Text excerpt:
::::::::::

And, I completely used my best professional white woman look. And I approached everyone that I interacted with kind, with kindness and with love because actually this project is; it's a love project. It's a project of love for everybody, for the planet, for you, for me, for even the people that create the plastic bottles that are clogging our waterways and littering the streets of New York. I can't walk down the streets of New York without seeing specifically a Poland Spring water bottle discarded on the ground.

Yes, there are other water bottles as well. But let me tell you, it's like 85% Poland Spring. And I've been looking, I've been looking since, since September, I've been collecting these bottles to return to their, their maker. And, but I, I believe that returning is a calling in. It's perhaps confrontational way to say, look, you know, you're making this thing and you're not taking any accountability or responsibility for where it ends up. That ain't cool. So, yeah, it was really interesting. You know, the whole process from collecting the bottles, you know, around the city. Like when I first started doing it, I had some shadow about people thinking I was weird because I was picking up, you know, trash from the ground. But actually a few people thanked me a few different times, which I found endearing and yeah, you know, leading up to today, there was a lot of internal work. Like am I good enough to pull this off? Like, can I, am I safe? Am I, am I going to get in big trouble? This is just my own personal psychology. But you know, I knew that my why is bigger than my fear. And so sometimes you have to do things even though you have fear and love yourself through it because what's on the other side is important. And I knew this project was important. I knew it was important since the moment it came to me, which was when, when I was in Italy over the summer in August, citing the first underwater eco works temporary sighting for coral projects. 

So, yeah, so today I delivered two full big, I think they're 15-gallon, clear plastic recycling bags full of crushed water bottles, and I crushed them so I could fit more in. There were 295 bottles, 73 loose caps and 9 plastic labels including um the plastic that covers like a 24 pack of bottles. So that's um 373 pieces of litter. 372 pieces of litter, 377. How about, let's do some math 377 pieces. And one thing that struck me today about this delivery is that if you're nice to people, you know, you can pretty much get whatever you want when you're a white woman. At the very least if you're dressed appropriately, I was able to gain access to their offices in 30 Rock Plaza just by having a commercial invoice available. And, you know, I'm there to deliver an artwork and I had the name of the person who owns the business. And, so I was able. They called, the security. called the offices and the let me up. The gave me a badge and everything and then I walk in the doors. 

You know, the woman is looking at me a little odd because I'm carrying these two big trash bags full of plastic bottles. And, you know, I just approached the counter like this is any old day for me and I had an invoice for her to sign to prove receipts and I had a second copy for her typical, you know, delivery stuff. But then it's like, well, what do you, what do you want to do? What, what are you here for? And so the front desk lady called, another lady who is the assistant of Tony Lee, the co-founder of One Rock Capital Partners and um, a managing partner still in the company that, and this is the company that owns Blue Triton that um creates Poland Spring water bottles. So, you know, very pleasant conversation ensues for about 10 or 15 minutes. And with the assistant as well, the, the, the secretary, what she called herself. But I, I guess it's like an administrative assistant of Tony Lee. And you know, there was, I wrote a letter which I'lI read to you here and I handed that to her. She's like, can I read this? I'm like, of course, you know, everything she asked, I'm like, yes, absolutely, please. Yes.

::::::::::

Dataset:
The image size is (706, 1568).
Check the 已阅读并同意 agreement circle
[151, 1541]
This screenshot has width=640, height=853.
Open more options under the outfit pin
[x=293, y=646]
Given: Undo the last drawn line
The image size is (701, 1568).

::::::::::

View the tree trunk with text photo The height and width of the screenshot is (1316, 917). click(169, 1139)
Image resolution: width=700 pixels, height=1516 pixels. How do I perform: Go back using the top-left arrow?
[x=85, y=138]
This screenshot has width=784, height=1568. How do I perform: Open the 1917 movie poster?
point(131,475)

::::::::::

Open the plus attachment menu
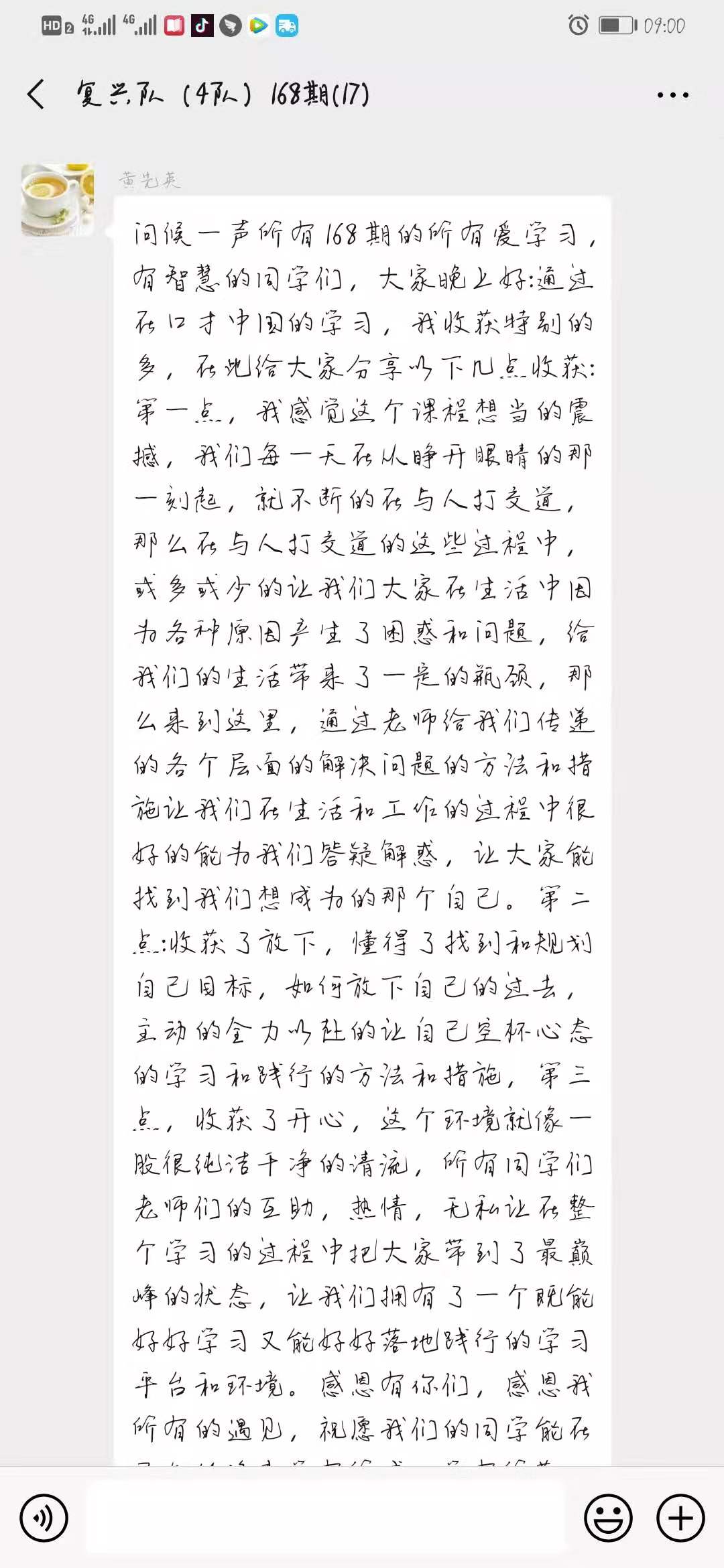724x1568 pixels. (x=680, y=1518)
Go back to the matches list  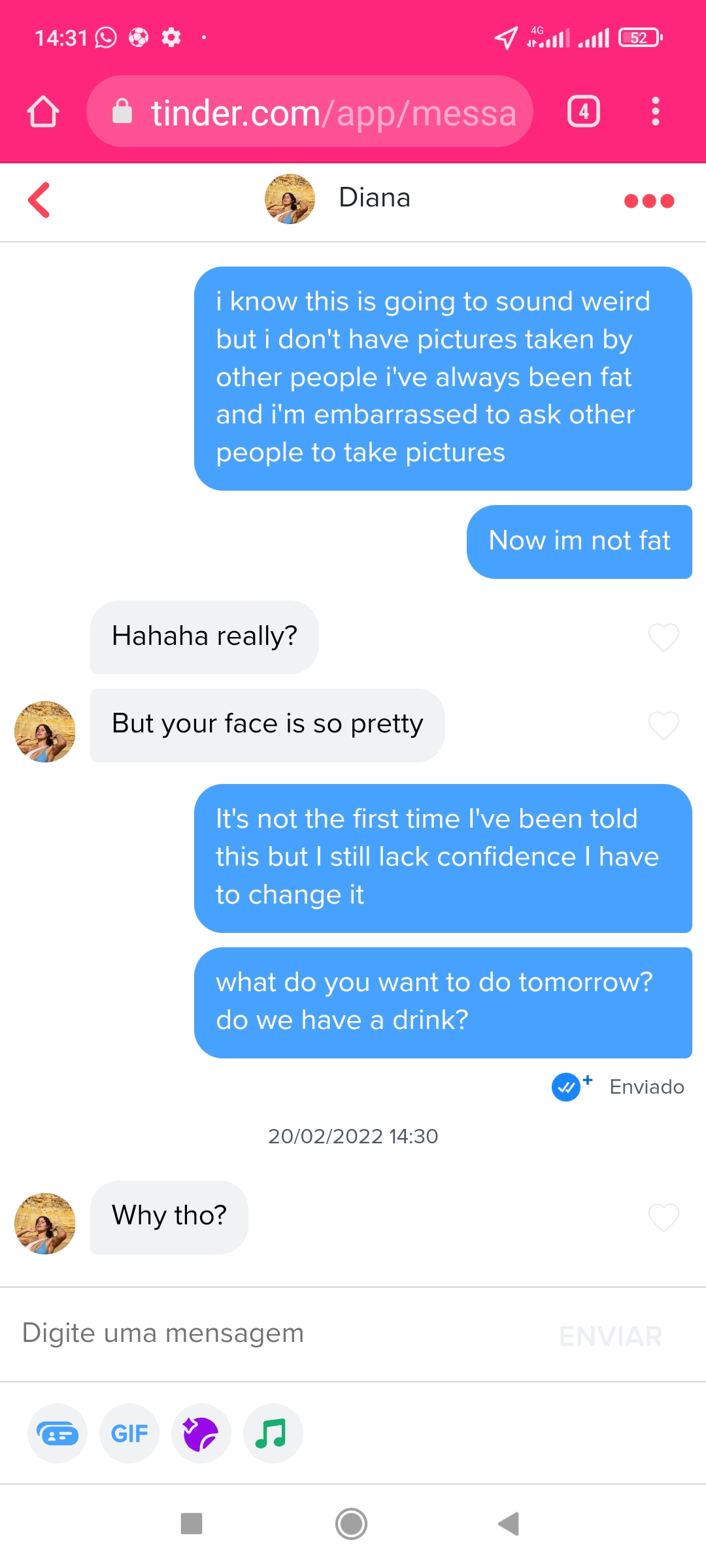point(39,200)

::::::::::

Requests:
A: Reproduce word for word everything in the bottle-return text from "And, I completely" down to "on the ground.".
B: Answer these questions from the bottle-return text:
(i) Which brand of water bottle does the speaker name as the one most often seen discarded on New York streets?
(ii) In which month did the speaker begin collecting the bottles?
(iii) In which building were the offices where the bottles were delivered?

Outputs for the tasks:
A:
And, I completely used my best professional white woman look. And I approached everyone that I interacted with kind, with kindness and with love because actually this project is; it's a love project. It's a project of love for everybody, for the planet, for you, for me, for even the people that create the plastic bottles that are clogging our waterways and littering the streets of New York. I can't walk down the streets of New York without seeing specifically a Poland Spring water bottle discarded on the ground.

B:
(i) Poland Spring
(ii) September
(iii) 30 Rock Plaza